_EXERCISE REQUIREMENTS_. Could you repeat the whole listing below exactly, omitting any picture it holds?

_PROVIDED DATA_.
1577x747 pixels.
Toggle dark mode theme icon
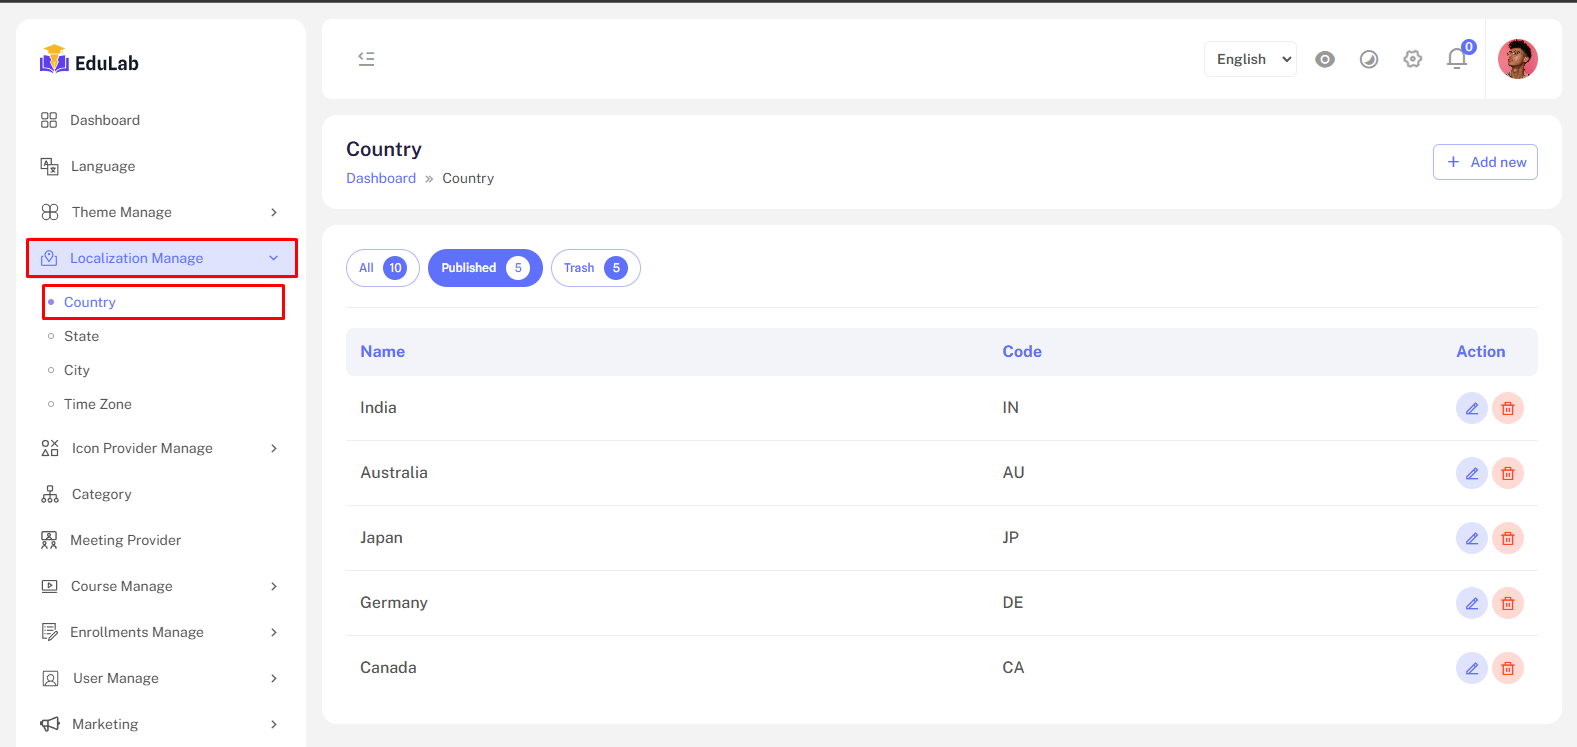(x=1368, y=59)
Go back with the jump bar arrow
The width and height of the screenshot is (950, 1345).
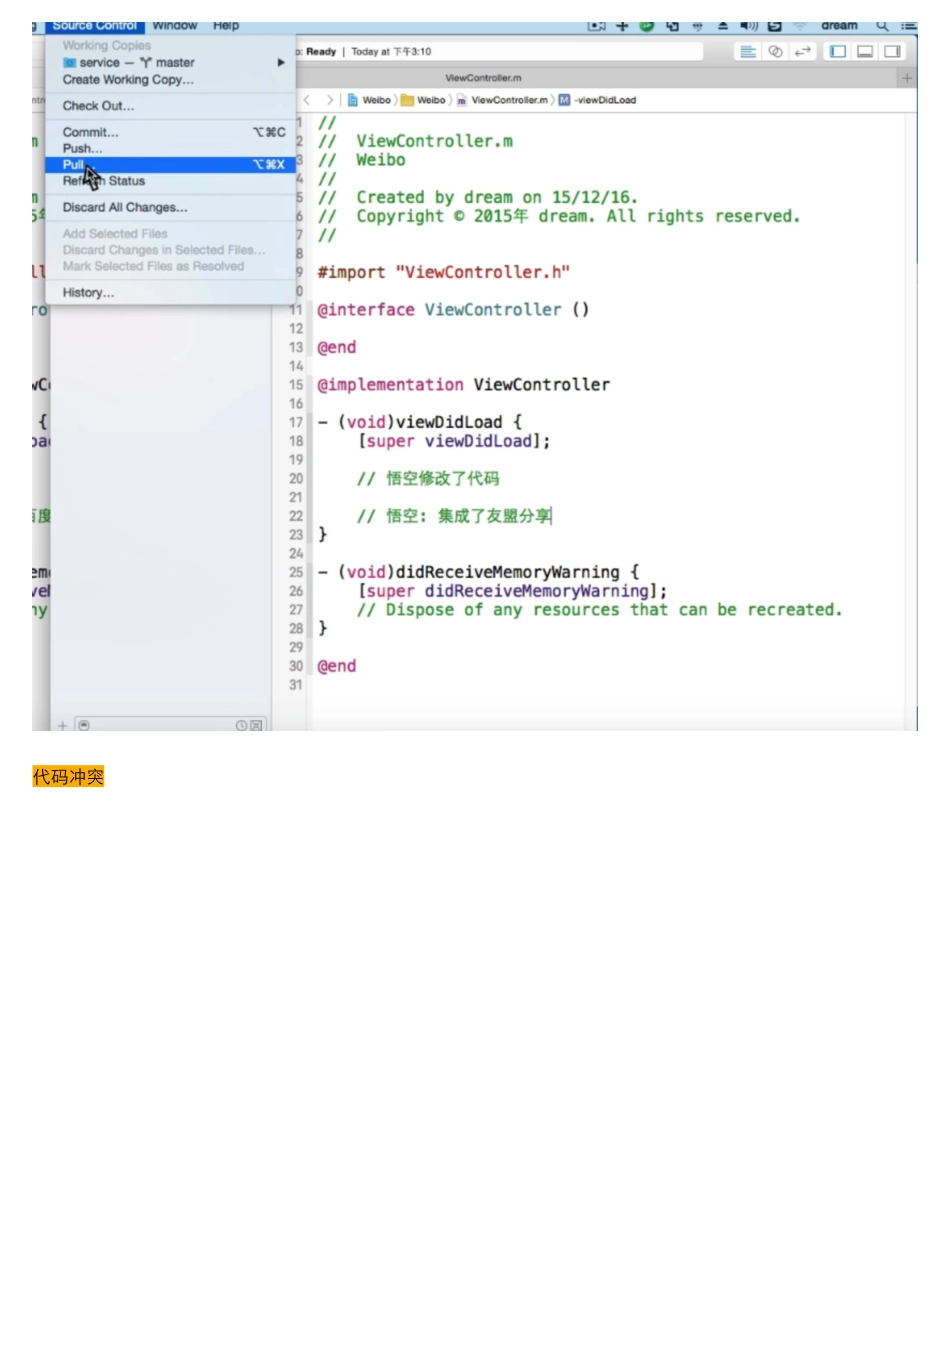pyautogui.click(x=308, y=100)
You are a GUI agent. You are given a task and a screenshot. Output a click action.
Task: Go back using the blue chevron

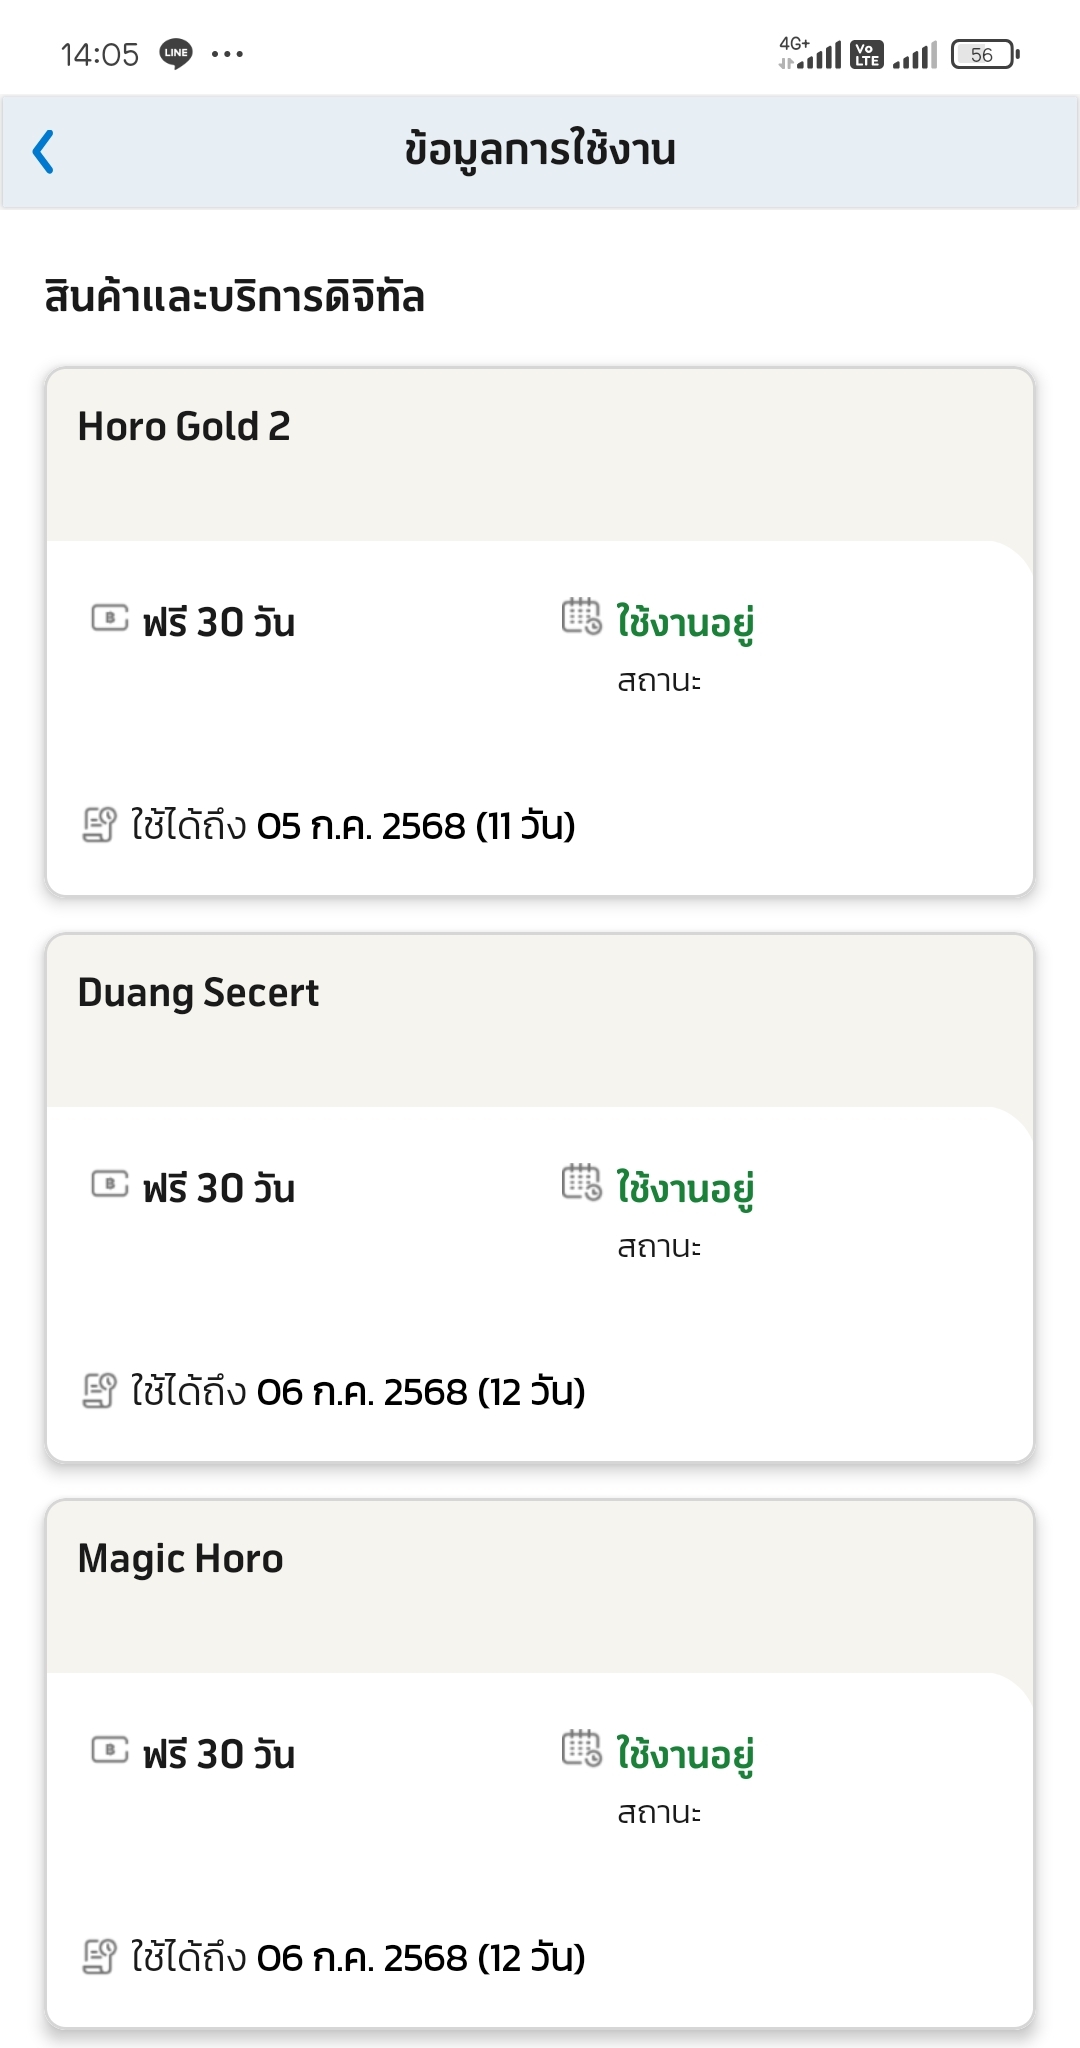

_RESPONSE TO THE TASK_.
1577x747 pixels.
Toggle dark mode theme icon
(x=1368, y=59)
Go back with the jump bar arrow
The width and height of the screenshot is (950, 1345).
pyautogui.click(x=308, y=100)
You are a GUI agent. You are given a task and a screenshot. Output a click action.
Task: Go back using the blue chevron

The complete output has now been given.